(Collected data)

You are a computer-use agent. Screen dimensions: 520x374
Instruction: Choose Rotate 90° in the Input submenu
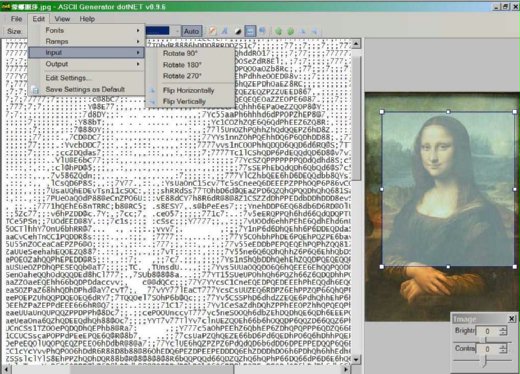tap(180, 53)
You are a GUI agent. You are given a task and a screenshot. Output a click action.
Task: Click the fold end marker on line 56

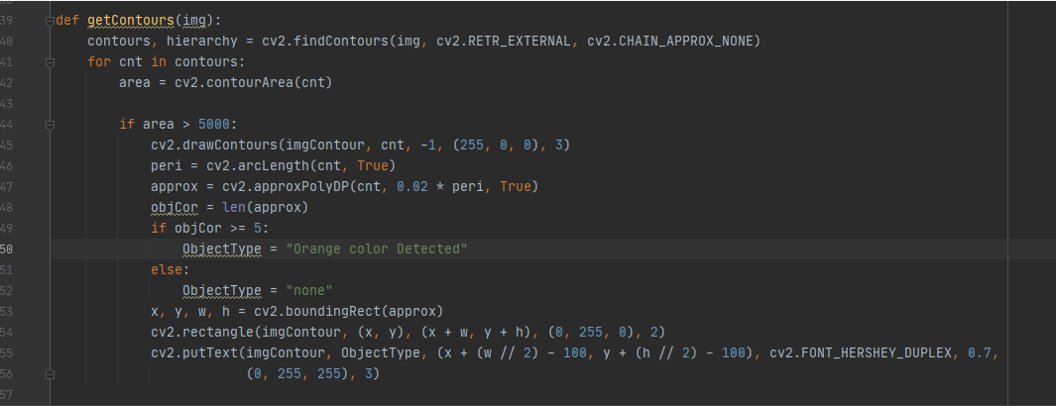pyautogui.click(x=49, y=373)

What is needed >> Transcribe the entries above word for word, but leave every picture out of your copy.

Answer space >>
You are a computer-use agent. Screen dimensions: 520x374
Instruction: Choose Rotate 90° in the Input submenu
tap(180, 53)
You are a GUI agent. You are given a task and a screenshot. Output a click action.
Task: Click the fold end marker on line 56

pyautogui.click(x=49, y=373)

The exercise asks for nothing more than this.